The point-and-click MCSD generation.
I used to laugh at the devs at MS that used emacs. Now I am one of
them (sort of), because I too dumped VS.NET for a more lightweight,
cross-platform IDE. I doubt many of the Mono devs use VS.NET or
Monodevelop... my guess is the hardcore ones use emacs or some variant.
Most of the experienced devs I know (and I mean years of experience
delivering non-trivial software (one friend used to write brain scan
imaging routines for german MRI company)), don't consider debugging as
important as tracing. For all the problems people have cited in this
thread, their problem was more to do with incomplete tracing code then
with the abscence of a debugger. Good trace code will show most of
what is required, and it can be used in production, where you really
need it. Step through debugging is a novice approach - most folks
with time in the trenches use debuggers for a sort of profiling -
seeing running threads, stack depth, etc. The sort of stuff tracing
doesn't reflect well. But they rarely step through code.

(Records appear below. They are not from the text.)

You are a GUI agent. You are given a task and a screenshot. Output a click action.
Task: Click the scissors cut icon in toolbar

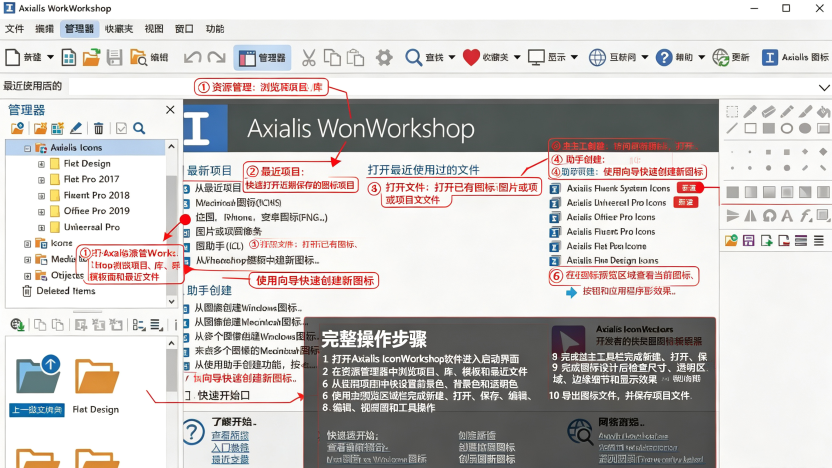click(308, 57)

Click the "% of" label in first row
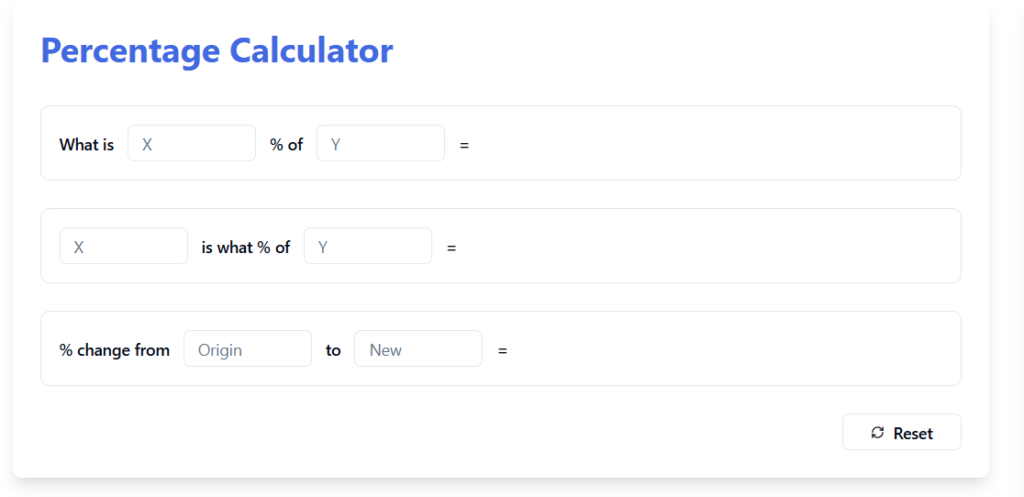tap(286, 144)
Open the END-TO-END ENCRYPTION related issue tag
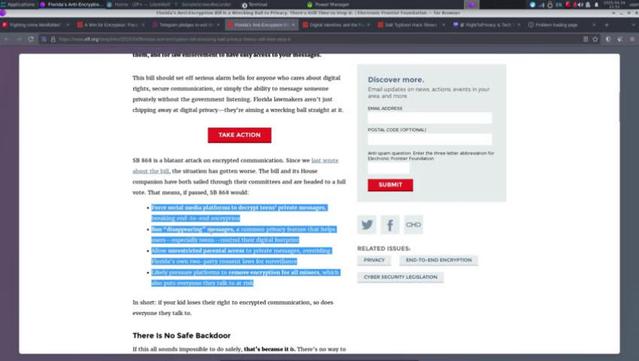The image size is (639, 361). (x=438, y=260)
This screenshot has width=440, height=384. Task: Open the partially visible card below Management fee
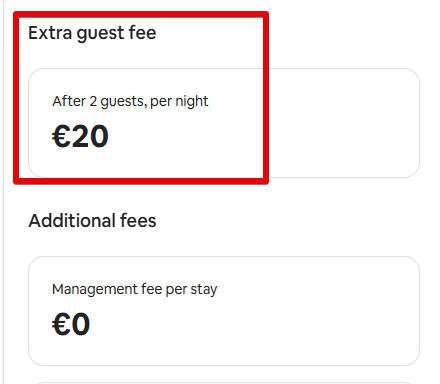(x=224, y=383)
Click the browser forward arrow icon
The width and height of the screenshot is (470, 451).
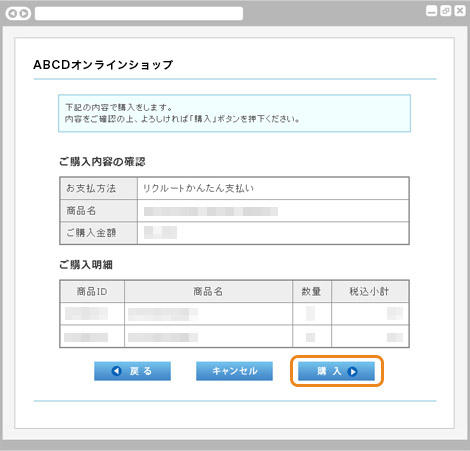(x=24, y=14)
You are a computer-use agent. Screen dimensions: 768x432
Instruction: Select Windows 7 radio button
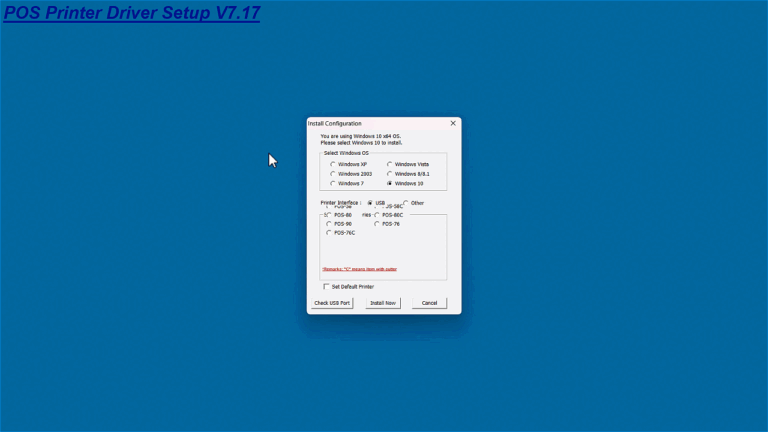click(x=333, y=184)
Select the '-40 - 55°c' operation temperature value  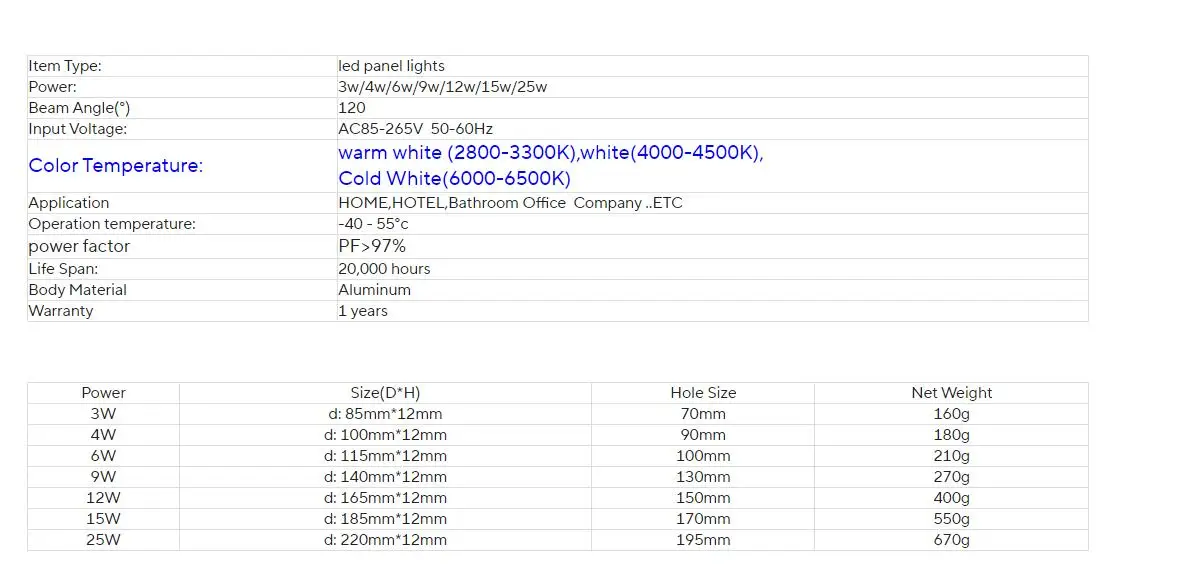[373, 224]
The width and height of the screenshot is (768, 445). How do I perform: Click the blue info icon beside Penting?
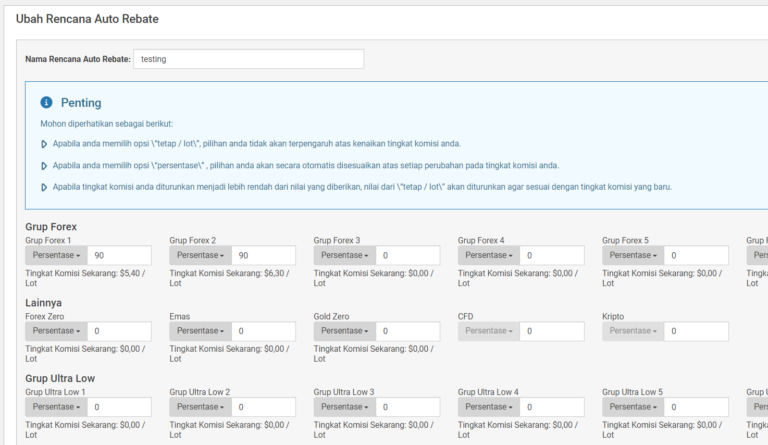pyautogui.click(x=46, y=103)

It will be nice when mono-debugger is ported to OSX, but it isn't the
end of the world not to have it. I'd personally rather have JetBrains
team up with Mono and give us a nice x-plat profiler :)
Cheers,
Sean
On 13-Nov-07, at 9:08 AM, Brock Reeve wrote:
>
> .NET was built by Microsoft. Microsoft does a real good job with
> their development tools. When I started work in Visual Studio I was
> blown away. Intellisense, integrated debugger, watch windows, thread
> windows. Windows developers where introduced to .NET on Windows with
> Visual Studio. They fell in love with .NET and the Visual Studio
> experience and now are looking to mono for the cross platform
> capabilities. I feel the majority of the mono users are ones coming
> from Windows.
>
> I am one of those users. I too am struggling with developing on the
> Mac with Mono. I think we can all agree the development experience
> (from a Windows perspective) is bad. Recently, I was experimenting
> with adding some theme support for the Windows Forms stuff on the
> Mac. I would build on windows and then run on the Mac using a shared
> drive and writelines to debug. It was a frustrating and time
> consuming process to hunt down issues (I desperately wanted to set a
> breakpoint). This experience soured my desire to contribute to the
> Windows Forms effort on the Mac.
>
> I think the success of Mono is strictly tied to the development
> experience on non windows platforms. I also think the success of
> Mono depends on how well the development experience is for the Mac
> because I believe Mono will get more developers using the Mac than
> Linux. This is due to the rising popularity of the Mac and Windows
> developers are looking at ways to take their .NET skills and apps to
> the Mac. They (Mono) will also get more visibility on the Mac by
> having apps run well on it.
>
> I like mono and see great potiential. I just see a gap in the
> development tools and I don't want to see this gap being labeled as
> ok. The mono community will thrive, the barrier to get started
> developing with mono tools will become lower, and more patches will
> be committed if the development tools are there. We need to build
> the foundation with good development tools.
>
> Brock
>
>
>
>
> Liam Coughlin <lscoughlin at mac.com>
> Sent by: mono-osx-bounces at lists.ximian.com
> 11/12/2007 01:20 PM
>
> To
> Sean Hignett <seanhig at geminibay.com>
> cc
> "Edward J. Sabol" <sabol at alderaan.gsfc.nasa.gov>, mono-osx at lists.ximian.com
> , stephen at devolutions.org
> Subject
> Re: [Mono-osx] Mono development on OS X without a debugger?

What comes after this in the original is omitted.